* [What to work on] Retype the whole listing verbatim and keep the pictures out of it.

* [Source material]

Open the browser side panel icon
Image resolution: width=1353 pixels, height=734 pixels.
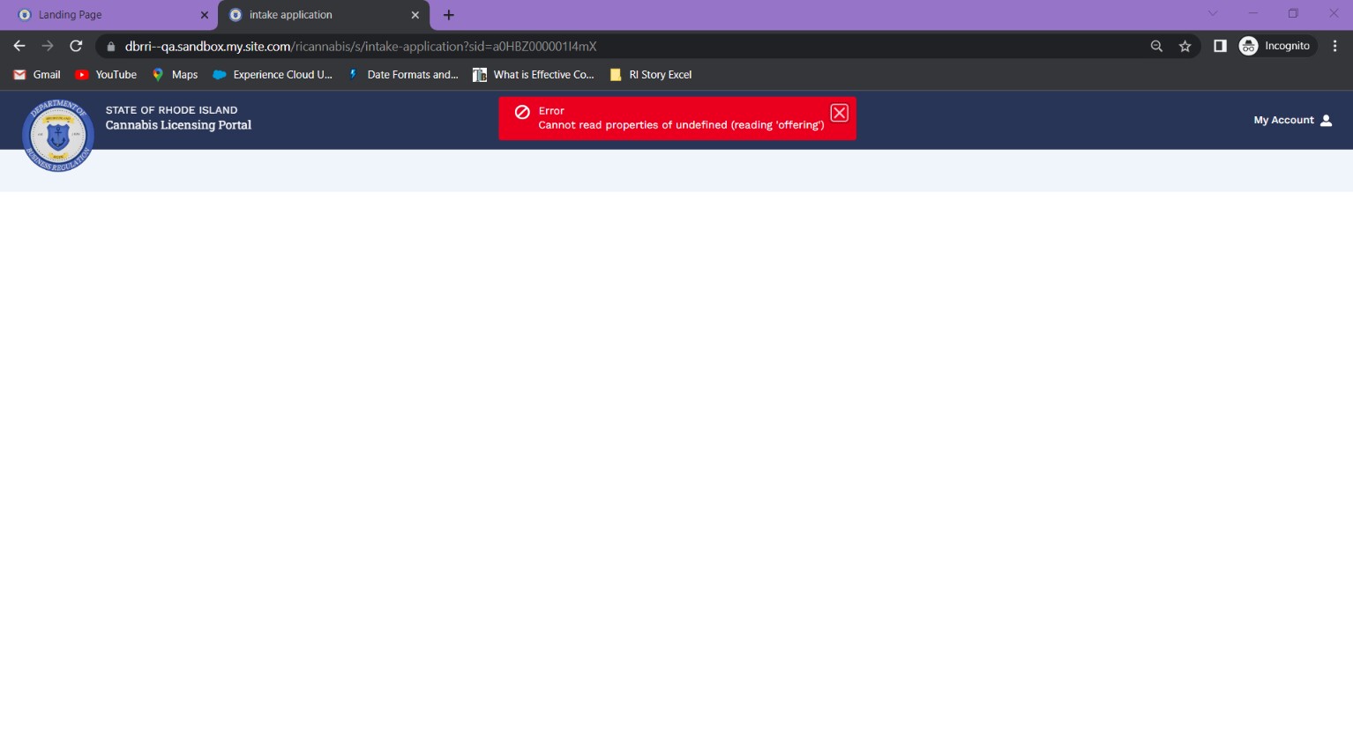tap(1220, 45)
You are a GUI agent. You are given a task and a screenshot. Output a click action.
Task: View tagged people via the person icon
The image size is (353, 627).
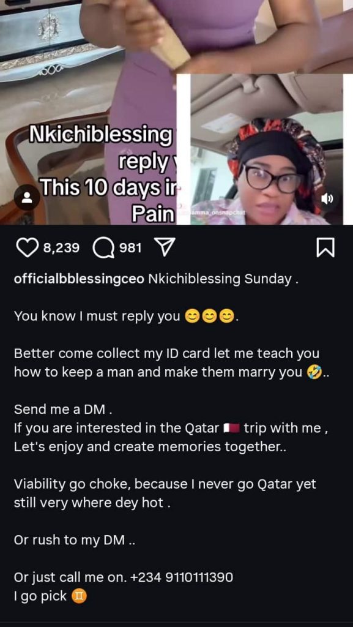pyautogui.click(x=27, y=198)
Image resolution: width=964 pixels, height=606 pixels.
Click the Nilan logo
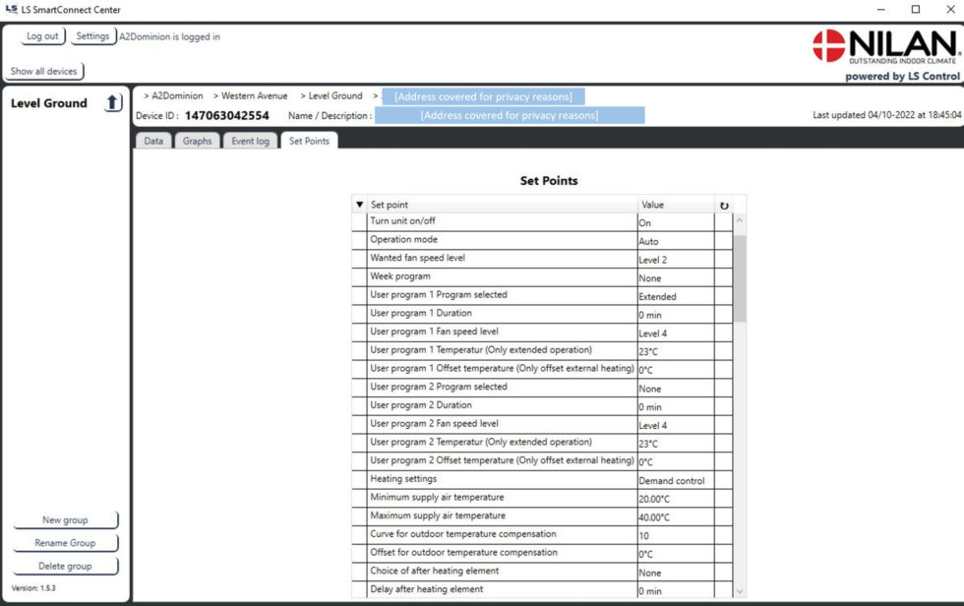[884, 46]
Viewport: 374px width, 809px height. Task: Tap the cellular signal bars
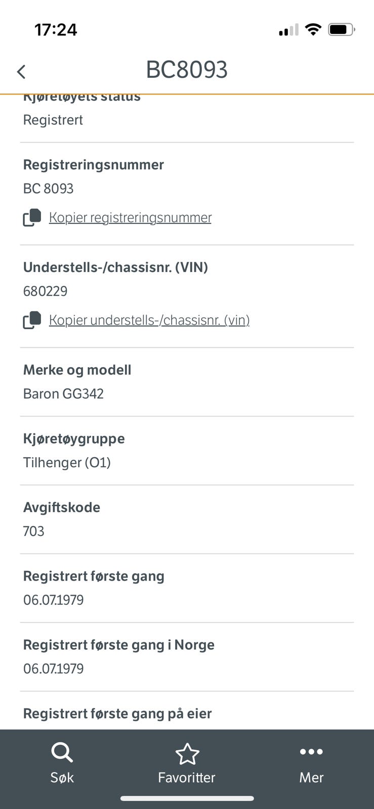(288, 30)
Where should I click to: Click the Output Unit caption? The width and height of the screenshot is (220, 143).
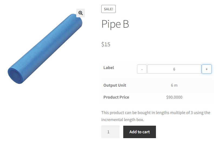(x=115, y=85)
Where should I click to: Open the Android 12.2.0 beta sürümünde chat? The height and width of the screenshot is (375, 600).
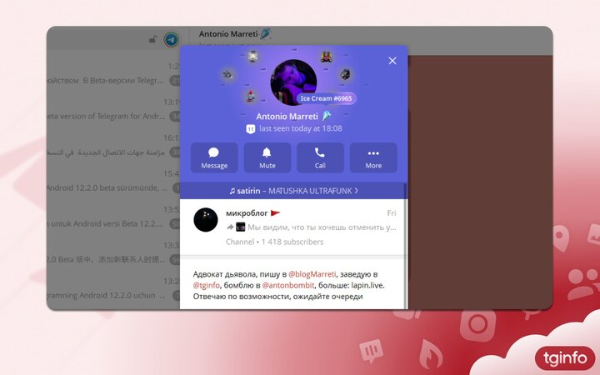(x=108, y=188)
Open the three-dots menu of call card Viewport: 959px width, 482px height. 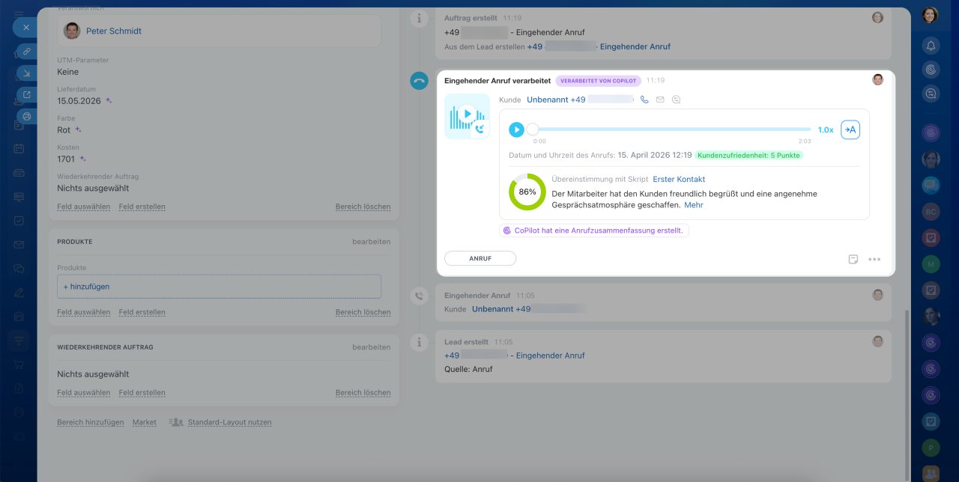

* [Solution for this exercise]
Open the browser side panel icon
Image resolution: width=1353 pixels, height=734 pixels.
tap(1220, 45)
You are a GUI agent. You are given a task and a screenshot. Output a click action.
Task: View tagged people via the person icon
The image size is (353, 627).
pyautogui.click(x=27, y=198)
Image resolution: width=964 pixels, height=606 pixels.
Click the Nilan logo
[884, 46]
Viewport: 374px width, 809px height. Task: Tap the cellular signal bars
(288, 30)
Where should I click to: Click the Output Unit caption? The width and height of the screenshot is (220, 143).
(x=115, y=85)
Where should I click to: Open the Android 12.2.0 beta sürümünde chat? The height and width of the screenshot is (375, 600).
(x=108, y=188)
Open the three-dots menu of call card Viewport: 959px width, 482px height. 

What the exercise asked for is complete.